La Camera dei Deputati ha approvato il disegno di legge presentato dalla senatrice Monica Cirinnà, confermando quanto già votato dal Senato della Repubblica lo scorso 25 febbraio. Le unioni civili diventano pertanto legge della Repubblica, in attesa della (formale) pubblicazione e promulgazione.
L’iter che ha portato all’approvazione è stato non facile, attraversato da innumerevoli polemiche sia sul merito delle norme che del procedimento: la blindatura del testo determinata delle due mozioni di fiducia, alla Camera e al Senato, rischia di lasciare una netta ferita politica la cui profondità potrà forse valutarsi in sede di referendum previsto per il prossimo ottobre.
Non si vuole qui discutere l’opportunità o la necessità del provvedimento, bensì anticipare alcune valutazioni meramente tecniche in attesa di altri autorevoli commenti e – soprattutti – i primi inevitabili pronunciamenti giurisprudenziali. Chiarendo, innanzitutto, come la nuova disciplina preveda da un lato la figura dell’unione civile e dall’altro il contratto di convivenza (art. 50) quale nuovo istituto teso a disciplinare i rapporti patrimoniali tra conviventi di fatto. Tre aspetti, in particolare, alimentano le perplessità.
In primis, la previsione di un obbligo di mantenimento in ipotesi di cessazione della convivenza. Nel tentativo di dare “più diritti” immancabilmente si finisce per dare anche “più oneri”. Non solo: il dettato normativo, sul punto, parla di “cessazione della convivenza di fatto” e non del “contratto di convivenza”. Il rischio, su cui si dovrà tornare, è che l’obbligo di mantenimento finisca per applicarsi a tutte le situazioni di fatto, con conseguenze a rischio paradosso. In breve, chi non si sposava per timore di successivi divorzi con assegni a carico ora ha solo una scelta: vivere da solo. Dai giovanissimi innamorati che provano la prima esperienza di convivenza agli anziani affidati a persone estranee alla famiglia il rischio di conseguenze economiche gravose collegate a mere situazioni di fatto diventa non trascurabile.

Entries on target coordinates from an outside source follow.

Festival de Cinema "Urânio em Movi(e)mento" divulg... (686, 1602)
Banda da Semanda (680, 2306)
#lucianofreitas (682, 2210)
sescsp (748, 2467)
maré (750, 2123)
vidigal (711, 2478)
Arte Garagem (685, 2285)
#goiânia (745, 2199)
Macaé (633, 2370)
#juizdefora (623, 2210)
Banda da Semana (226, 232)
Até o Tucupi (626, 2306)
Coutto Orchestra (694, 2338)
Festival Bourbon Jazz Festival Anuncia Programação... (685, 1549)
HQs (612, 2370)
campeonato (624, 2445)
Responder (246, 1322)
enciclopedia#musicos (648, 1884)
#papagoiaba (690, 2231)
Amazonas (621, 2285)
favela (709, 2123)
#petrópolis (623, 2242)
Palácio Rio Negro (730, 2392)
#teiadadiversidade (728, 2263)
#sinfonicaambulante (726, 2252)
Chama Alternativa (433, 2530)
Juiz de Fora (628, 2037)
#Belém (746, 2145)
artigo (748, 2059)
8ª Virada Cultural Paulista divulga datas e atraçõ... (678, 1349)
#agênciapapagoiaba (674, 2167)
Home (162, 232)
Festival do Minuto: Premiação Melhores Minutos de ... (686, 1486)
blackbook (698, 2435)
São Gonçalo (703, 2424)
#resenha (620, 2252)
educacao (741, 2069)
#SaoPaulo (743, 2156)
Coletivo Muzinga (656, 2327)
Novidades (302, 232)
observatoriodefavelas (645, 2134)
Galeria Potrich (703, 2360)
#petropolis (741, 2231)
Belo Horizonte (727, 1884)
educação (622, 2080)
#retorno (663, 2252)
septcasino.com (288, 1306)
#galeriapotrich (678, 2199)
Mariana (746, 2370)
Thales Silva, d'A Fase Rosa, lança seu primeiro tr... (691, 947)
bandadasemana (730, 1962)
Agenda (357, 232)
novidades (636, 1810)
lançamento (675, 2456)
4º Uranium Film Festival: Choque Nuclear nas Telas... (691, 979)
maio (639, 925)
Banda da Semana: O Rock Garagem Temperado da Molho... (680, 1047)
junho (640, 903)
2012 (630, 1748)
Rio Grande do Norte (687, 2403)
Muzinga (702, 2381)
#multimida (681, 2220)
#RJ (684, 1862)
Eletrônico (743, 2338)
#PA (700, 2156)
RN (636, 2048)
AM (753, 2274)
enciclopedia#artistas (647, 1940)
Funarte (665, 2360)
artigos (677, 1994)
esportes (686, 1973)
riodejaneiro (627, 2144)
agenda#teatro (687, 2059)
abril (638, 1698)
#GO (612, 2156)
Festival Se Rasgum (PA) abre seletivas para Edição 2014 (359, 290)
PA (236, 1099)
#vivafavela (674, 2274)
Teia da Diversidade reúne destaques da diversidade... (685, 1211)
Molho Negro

In secondo luogo, premettendo l’essere parte in causa, perplime l’equiparazione voluta dal legislatore fra autentica notarile e autentica dell’avvocato. I contratti di convivenza potranno essere ricevuti da avvocati e da notai, e – formalisticamente – non ci sarà nessuna differenza. Certo, i notai saranno tenuti agli obblighi di conservazione, potranno rilasciare copie autentiche e con formula esecutiva, saranno soggetti al controllo dell’Archivio Notarile; in breve saranno gravati da maggiori oneri che assicurano – al cliente e all’ordinamento tutto – maggiore tutela, ma la centralità della questione non sarà di universale comprensione.
Infine, rimangono abbozzati in maniera confusa i profili pubblicitari. Il contratto di convivenza deve essere notificato in copia entro dieci giorni ad opera del professionista che l’ha ricevuto al Comune di residenza dei clienti. Quale genere di copia? Cosa accade in caso di mancata trasmissione? Siamo certi della sufficienza dell’iscrizione all’anagrafe e dell’inserimento di un nuovo onere a carico di Comuni già stretti tra tagli alla spesa e ataviche difficoltà organizzative?
Il tema centrale, in conclusione, ritorna e rimane quello di una Repubblica sempre più debole, anche nell’attività produzione legislativa, che rinuncia ai controlli, con un’inevitabile scadimento delle tutele per i soggetti più deboli (per motivi economici, culturali, di salute, etc..). Il singolo e le sue scelte vedono un periodo di estrema “responsabilizzazione”, con il conseguente aumento di rischi per eventuali scelte sbagliate. Nell’attesa di potere invertire questa deriva normativa non si può che suggerire la massima attenzione nell’individuazione dei compagni di viaggi (che siano di convivenza, di apertura di un conto corrente o di consulenza professionale).